Literature wasn’t really part of the playground conversation. One of the few books that appeared in the pockets of kids at school was Richard Allen’s Skinhead series (16–24). By the late 1970s and early 1980s, there was a revival of fashion and music associated with mods and skinheads. At the centre of this revival was the Coventry-based Two-Tone Records label, so all of us in Coventry were very excited. When I first saw the cover of one of these books, I was fascinated to see people who looked like the people I knew. I recall the novels being handed around school like cigarettes. Many of the copies opened by themselves at the sex scenes or the violent scenes. I don’t recall ever having finished one. The covers alone told a little play for today with each character cast outdoors as though they had been banished from any form of domesticity. Richard Allen was actually the pen name of James Moffatt, who wrote pulp novels under several names for the New

English Library. Funnily enough, by the time his first Skinhead novel was published, he would have been nearly fifty. The characters tend to be violent and abusive and the pages are littered with racism, sexism, and sexual violence.
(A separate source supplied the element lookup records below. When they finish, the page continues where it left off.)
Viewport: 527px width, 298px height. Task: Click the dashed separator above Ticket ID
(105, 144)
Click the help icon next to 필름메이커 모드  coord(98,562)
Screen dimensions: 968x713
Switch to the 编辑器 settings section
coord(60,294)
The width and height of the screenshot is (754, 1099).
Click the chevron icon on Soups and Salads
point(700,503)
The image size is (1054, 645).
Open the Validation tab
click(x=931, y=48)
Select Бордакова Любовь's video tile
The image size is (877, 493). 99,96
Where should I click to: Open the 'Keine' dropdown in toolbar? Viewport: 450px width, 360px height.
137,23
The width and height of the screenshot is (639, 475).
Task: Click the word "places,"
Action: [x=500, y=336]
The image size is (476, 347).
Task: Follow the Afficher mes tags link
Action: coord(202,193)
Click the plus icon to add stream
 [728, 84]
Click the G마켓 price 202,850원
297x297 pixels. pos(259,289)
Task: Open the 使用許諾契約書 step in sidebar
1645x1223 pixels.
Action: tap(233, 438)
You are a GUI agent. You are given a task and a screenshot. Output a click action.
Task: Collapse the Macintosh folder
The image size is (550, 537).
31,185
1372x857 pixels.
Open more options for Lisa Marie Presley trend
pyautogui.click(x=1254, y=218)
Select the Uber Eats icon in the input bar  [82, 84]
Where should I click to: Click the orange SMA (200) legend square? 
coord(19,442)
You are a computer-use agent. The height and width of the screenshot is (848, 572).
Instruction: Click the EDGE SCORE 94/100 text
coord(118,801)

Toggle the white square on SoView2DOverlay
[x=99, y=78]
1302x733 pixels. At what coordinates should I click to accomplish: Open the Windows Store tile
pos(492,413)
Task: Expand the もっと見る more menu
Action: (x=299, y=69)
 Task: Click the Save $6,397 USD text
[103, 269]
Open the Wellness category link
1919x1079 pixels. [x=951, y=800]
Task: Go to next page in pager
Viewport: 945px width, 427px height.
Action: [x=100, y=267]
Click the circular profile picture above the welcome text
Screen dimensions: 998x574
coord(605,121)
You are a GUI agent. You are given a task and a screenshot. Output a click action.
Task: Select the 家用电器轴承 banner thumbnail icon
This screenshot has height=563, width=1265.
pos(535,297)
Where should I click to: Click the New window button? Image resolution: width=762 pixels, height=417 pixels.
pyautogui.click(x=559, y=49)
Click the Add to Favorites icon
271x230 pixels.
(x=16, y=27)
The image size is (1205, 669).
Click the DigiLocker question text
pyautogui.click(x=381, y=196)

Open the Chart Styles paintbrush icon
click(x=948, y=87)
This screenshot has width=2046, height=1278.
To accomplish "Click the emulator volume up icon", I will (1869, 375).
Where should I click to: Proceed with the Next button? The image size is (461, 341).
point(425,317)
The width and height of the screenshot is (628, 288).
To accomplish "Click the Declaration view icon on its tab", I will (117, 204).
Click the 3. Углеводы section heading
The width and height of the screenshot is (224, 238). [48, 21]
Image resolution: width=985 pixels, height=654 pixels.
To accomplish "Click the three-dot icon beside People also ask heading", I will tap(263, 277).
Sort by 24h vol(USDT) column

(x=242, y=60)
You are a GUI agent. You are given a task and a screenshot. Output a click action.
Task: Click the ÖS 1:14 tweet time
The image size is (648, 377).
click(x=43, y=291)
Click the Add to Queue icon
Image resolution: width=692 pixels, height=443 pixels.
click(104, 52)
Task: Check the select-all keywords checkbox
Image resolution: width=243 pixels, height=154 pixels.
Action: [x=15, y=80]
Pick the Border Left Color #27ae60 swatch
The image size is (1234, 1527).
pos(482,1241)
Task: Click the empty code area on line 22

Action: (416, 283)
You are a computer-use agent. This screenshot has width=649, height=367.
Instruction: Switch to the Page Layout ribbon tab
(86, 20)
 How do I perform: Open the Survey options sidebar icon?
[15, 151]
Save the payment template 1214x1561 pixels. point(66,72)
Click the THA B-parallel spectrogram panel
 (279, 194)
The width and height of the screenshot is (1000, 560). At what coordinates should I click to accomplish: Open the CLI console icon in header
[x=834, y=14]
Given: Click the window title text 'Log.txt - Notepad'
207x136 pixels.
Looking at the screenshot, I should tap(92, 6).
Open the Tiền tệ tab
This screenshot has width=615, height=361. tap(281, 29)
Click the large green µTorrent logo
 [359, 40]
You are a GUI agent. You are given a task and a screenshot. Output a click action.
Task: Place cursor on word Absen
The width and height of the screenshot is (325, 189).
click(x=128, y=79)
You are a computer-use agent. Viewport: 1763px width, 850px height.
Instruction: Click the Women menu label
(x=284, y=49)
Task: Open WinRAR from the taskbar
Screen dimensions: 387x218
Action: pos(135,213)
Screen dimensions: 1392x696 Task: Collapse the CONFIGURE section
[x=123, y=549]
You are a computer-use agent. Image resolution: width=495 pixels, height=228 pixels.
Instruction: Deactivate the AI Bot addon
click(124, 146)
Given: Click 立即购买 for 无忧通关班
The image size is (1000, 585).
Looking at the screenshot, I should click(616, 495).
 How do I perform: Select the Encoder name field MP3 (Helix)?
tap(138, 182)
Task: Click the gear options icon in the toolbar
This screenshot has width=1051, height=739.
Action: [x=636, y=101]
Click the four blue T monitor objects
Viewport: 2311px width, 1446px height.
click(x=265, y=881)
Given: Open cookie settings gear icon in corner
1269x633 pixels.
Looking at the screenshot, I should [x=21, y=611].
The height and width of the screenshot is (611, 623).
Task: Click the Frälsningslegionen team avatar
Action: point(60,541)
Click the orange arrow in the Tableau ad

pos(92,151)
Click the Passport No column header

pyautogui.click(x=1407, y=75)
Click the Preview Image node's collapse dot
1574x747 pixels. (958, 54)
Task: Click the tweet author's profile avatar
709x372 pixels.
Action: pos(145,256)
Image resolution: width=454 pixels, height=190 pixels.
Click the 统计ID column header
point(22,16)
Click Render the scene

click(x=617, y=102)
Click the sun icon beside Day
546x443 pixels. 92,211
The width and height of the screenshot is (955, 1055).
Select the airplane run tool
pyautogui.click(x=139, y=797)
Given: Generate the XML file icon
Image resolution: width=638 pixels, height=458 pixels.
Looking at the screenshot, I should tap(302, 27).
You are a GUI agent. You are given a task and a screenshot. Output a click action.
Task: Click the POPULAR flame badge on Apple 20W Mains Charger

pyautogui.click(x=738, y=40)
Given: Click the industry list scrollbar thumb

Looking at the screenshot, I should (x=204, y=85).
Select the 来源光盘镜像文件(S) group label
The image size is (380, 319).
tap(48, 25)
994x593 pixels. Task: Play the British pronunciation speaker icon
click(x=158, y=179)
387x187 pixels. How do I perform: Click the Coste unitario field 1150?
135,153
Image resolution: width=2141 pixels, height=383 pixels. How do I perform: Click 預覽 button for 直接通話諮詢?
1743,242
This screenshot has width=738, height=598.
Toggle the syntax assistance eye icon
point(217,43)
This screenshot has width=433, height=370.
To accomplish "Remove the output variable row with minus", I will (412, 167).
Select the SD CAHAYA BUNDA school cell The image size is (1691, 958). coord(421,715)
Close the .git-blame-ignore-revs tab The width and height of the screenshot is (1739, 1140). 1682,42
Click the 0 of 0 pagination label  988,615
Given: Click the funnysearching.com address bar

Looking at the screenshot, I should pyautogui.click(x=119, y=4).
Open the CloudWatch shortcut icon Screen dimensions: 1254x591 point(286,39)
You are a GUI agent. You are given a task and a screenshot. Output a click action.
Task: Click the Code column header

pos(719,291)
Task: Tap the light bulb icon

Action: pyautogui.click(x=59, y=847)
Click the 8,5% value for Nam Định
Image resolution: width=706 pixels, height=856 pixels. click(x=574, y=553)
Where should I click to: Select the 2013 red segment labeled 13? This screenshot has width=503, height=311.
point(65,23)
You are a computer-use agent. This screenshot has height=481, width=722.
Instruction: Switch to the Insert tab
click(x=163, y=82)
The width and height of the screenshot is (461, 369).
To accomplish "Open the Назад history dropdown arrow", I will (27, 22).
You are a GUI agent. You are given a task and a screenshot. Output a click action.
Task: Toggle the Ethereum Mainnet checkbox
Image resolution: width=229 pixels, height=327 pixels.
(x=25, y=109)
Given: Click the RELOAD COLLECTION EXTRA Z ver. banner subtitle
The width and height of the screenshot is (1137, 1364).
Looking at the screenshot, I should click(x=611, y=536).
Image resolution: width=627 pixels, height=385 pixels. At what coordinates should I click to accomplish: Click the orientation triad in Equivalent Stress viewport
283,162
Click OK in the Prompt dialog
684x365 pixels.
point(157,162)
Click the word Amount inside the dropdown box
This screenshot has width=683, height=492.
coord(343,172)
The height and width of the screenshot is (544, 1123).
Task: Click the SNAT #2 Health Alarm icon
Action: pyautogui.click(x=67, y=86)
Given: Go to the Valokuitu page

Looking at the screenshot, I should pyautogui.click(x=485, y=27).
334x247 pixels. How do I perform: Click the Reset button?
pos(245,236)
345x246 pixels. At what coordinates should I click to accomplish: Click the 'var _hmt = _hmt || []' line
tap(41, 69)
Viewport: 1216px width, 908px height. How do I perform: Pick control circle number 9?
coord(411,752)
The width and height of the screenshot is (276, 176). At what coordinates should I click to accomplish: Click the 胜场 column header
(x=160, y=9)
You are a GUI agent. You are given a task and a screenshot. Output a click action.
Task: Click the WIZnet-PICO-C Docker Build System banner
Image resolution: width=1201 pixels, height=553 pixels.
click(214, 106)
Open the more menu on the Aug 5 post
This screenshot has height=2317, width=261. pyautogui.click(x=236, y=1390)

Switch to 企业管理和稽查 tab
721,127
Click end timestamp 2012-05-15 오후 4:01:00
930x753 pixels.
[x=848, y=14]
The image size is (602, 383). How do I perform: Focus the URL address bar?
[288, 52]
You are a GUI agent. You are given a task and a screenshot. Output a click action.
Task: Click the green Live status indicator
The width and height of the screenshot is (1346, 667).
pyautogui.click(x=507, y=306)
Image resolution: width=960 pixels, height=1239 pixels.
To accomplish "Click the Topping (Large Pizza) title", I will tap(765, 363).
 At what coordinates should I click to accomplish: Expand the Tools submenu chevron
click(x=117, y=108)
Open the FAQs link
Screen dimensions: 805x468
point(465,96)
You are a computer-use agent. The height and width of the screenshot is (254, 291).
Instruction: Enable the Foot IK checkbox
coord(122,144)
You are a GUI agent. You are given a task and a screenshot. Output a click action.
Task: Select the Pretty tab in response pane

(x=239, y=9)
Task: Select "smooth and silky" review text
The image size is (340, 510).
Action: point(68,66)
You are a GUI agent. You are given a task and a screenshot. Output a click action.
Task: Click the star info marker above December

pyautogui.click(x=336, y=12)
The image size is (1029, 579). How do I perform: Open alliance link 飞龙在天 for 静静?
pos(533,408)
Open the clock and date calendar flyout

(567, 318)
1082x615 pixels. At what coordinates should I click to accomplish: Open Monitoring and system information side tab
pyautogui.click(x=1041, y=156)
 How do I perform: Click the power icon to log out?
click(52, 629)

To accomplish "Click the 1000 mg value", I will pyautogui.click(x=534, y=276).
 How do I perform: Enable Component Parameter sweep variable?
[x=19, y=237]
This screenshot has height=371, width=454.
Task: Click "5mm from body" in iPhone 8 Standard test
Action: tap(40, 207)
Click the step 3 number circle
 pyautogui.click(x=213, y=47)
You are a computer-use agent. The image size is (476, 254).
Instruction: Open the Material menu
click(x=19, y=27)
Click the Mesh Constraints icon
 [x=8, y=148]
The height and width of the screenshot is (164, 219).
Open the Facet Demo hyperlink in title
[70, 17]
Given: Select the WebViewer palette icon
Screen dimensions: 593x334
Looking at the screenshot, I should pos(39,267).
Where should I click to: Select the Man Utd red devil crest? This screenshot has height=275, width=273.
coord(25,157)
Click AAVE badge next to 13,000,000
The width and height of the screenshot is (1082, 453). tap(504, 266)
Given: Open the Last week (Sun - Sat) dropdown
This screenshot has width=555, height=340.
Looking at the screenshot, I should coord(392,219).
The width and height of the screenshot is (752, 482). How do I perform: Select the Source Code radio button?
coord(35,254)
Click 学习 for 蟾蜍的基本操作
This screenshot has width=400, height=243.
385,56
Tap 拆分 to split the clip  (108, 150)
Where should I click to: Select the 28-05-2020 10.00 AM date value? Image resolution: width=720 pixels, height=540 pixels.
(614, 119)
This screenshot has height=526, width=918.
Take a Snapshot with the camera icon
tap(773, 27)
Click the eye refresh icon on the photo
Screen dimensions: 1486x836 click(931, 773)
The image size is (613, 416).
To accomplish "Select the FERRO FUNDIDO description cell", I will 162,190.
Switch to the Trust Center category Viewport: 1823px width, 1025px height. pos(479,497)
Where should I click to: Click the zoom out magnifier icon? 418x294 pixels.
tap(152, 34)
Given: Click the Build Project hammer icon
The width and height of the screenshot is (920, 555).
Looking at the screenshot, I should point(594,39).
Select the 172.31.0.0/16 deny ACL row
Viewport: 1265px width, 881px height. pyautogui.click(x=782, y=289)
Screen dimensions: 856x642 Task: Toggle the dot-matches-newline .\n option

It’s curious that Kubrick’s 1970 film A Clockwork Orange was released in the same year as the first of these books. Kubrick himself withdrew his film from British release three years later in response to allegations that it led to copycat violence. Richard Allen, however, went on to write a further eighteen novels exploring and exploiting a number of youth subcultures. These ranged from Suedehead and Bootboy to Glam Rocker and Teeny Bopper Idol; the series was crowned off with Punks and Mods Rule in 1980. In many ways, the covers of these books document an undercurrent of British culture. They led me from childhood to adolescence and to the point where I was teetering on the brink of a Nigel Barton-style exit from Tile Hill.

The wearing of badges was a way of showing allegiances, a way of saying what you were and, more importantly, what you weren’t (25). The badges of mine that have survived include one that reads 'May the Force be with you', which I bought at the cinema when we saw Star Wars in 1977. In 1979/1980, nearly every youngster in Coventry wore a Two-Tone badge of some description. A Saturday didn’t go by without a trip to Poster Place in the city centre to buy a handful of badges. I found or stole The Who’s The Kids Are Alright badge and I think I bought The Jam badge at a concert. Joy Division was a story in the music press and a badge before I had heard one note of their music. By the time I’d saved up enough for the album Unknown Pleasures (1979), Ian Curtis had killed himself and the band was no more. My Joy Division badges set me apart from other kids at school. No one seemed to know who they were or what they meant, which was the whole point really. In summer 1981, my dad took a photo of me in the garden, casting his own shadow with mine which lay on the cut grass; he wrote on the back: 'Judd "Joy Division"

T-Shirt and suede boots' (Fig. 2 showing me wearing 26). The very last set of badges I wore before insincerity took over related to The Smiths: a couple of album covers, and a curious image featuring Joe Orton, who never figured as a cover star as far as I’m aware. Or is it Murray Head?